Physicist’s Studies of Black Holes Spins Make Prestigious Journal

Global research team's findings advance understanding, get international attention

Black hole precessing model (created by Prof. Midori Kitagawa).

Black hole precessing model (created by Midori Kitagawa)

OXFORD, Miss. – A global team of scientists, including a University of Mississippi physicist, provides new insight about the most energetic event in the universe: the merging of two spinning, orbiting black holes into a larger black hole.

The research findings by Emanuele Berti, UM associate professor of physics and astronomy, and his colleagues appear in the March issue of Physical Review Letters, one of the most prestigious peer-reviewed academic journals in the field. “Effective potentials and morphological transitions for binary black-hole spin precession” is co-authored by scientists Michael Kesden, Davide Gerosa, Richard O’Shaughnessy and Ulrich Sperhake.

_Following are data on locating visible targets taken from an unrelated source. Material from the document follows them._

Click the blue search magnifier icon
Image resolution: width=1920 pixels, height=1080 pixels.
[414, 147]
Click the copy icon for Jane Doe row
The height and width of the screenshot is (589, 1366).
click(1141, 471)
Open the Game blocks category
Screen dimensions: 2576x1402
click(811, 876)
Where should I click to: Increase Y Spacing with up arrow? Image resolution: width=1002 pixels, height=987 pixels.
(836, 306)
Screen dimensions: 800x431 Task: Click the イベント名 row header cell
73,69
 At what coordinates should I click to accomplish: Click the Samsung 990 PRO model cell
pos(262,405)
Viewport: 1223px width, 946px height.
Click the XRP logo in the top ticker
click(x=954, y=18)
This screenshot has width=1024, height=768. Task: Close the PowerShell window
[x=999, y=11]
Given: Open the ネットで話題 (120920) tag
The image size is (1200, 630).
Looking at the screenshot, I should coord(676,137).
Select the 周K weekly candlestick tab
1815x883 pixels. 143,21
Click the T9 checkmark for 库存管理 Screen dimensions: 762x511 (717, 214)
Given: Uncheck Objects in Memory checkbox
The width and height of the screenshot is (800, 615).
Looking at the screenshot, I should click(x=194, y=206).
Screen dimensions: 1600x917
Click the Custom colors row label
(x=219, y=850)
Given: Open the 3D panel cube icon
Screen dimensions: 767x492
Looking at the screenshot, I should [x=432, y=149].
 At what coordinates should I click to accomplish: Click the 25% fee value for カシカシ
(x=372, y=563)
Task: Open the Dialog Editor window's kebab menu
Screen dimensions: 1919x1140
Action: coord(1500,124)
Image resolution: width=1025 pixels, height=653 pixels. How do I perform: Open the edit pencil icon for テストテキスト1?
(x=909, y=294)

PRL is among several publications produced by the American Physical Society and American Institute of Physics describing selected physics research papers to a broad audience of physicists, journalists, students and the public. This paper details how the scientists, who work in the United Kingdom and the U.S., explored the influence of black hole spins on the dynamics of black hole mergers.

“The work should have significant impact upon our understanding of how black holes are born, live and die, and also on the search for gravitational waves in the cosmos,” Berti said.

Albert Einstein’s theory of general relativity predicts that two massive objects in a binary system should move closer and closer together as the systems emit a type of radiation called gravitational waves. Using gravitational waves as an observational tool, researchers could learn about the characteristics of the black holes that were emitting those waves billions of years ago, such as their masses and mass ratios. That data is important to more fully understanding the evolution and nature of stars and black holes.

This year, a large-scale physics experiment called the Laser Interferometer Gravitational-wave Observatory aims to be the first to directly detect gravitational waves. LIGO is the largest physics project funded by the National Science Foundation.

“The equations that we solved will help predict the characteristics of the gravitational waves that LIGO would expect to see from binary black hole mergers,” Kesden said. “We’re looking forward to comparing our solutions to the data that LIGO collects.”

The equations the team solved deal specifically with the spin angular momentum of binary black holes and a phenomenon called precession. Angular momentum is a measure of the amount of rotation a spinning object has. Spin angular momentum not only includes the speed at which the object rotates, but also the direction in which that spin points. For example, a spinning figure skater’s angular momentum would point up.

Another type of angular momentum, called orbital angular momentum, applies to a system in which objects are orbit about each another. Orbital angular momentum also has a speed (related to how fast the objects move around each other) and a direction.

“In a binary black hole system, the directions of the individual types of angular momenta change, or precess, over time,” Sperhake said.

“In these systems, you have all three angular momenta, all changing direction in time,” Kesden said. “The solutions that we have now describe the shapes that are traced out by the precessing spins of these black holes.”

In addition to solving existing equations, the researchers also derived equations that will allow scientists to statistically track binary black hole spin precession from the formation of black holes to their merger far more efficiently and quickly than has been possible.

“With these solutions, we can create computer simulations that follow black hole evolution over billions of years,” Kesden said. “A simulation that previously would have taken years can now be done in seconds. But it’s not just faster; there are things that we can learn from these simulations that we just couldn’t learn any other way.”

Berti earned his doctorate at the University of Rome in Italy. He later worked in Greece, France and the U.S. before moving to UM, where he is an associate professor. He is also a visiting associate professor at the California Institute of Technology and the recipient of a highly competitive CAREER Award from the National Science Foundation. His research interests include theoretical astrophysics and relativity, black holes, neutron stars, gravitational wave emission and detection and experimental tests of Einstein’s general relativity theory.

Kesden earned his doctorate in physics from the California Institute of Technology. He is an assistant professor of physics at the University of Texas at Dallas and recipient of a 2015 Sloan Research Fellowship. These prestigious fellowships recognize the most promising scientific researchers for their achievements and potential among the next generation of scientific leaders in the U.S. and Canada.

Sperhake is a lecturer at the Department of Applied Mathematics and Theoretical Physics of the University of Cambridge, an adjunct professor of physics at UM and a visiting associate professor at the California Institute of Technology.

Gerosa was a summer student at the California Institute of Technology, a visiting student at UM and a Master’s student in Milan (Italy) under Berti’s supervision. He was awarded an Isaac Newton Studentship and he is a doctoral student working under Sperhake’s supervision in Cambridge. In February, Gerosa got a prize for the best poster at the conference “Compact Objects as Astrophysical and Gravitational Probes” for work based on this paper.

O’Shaughnessy is an assistant professor at the Rochester Institute of Technology and a member of the LIGO Scientific Collaboration.

This study was funded, in part, by National Science Foundation Grant No. PHY-0900735 and by CAREER Grant No. PHY-1055103.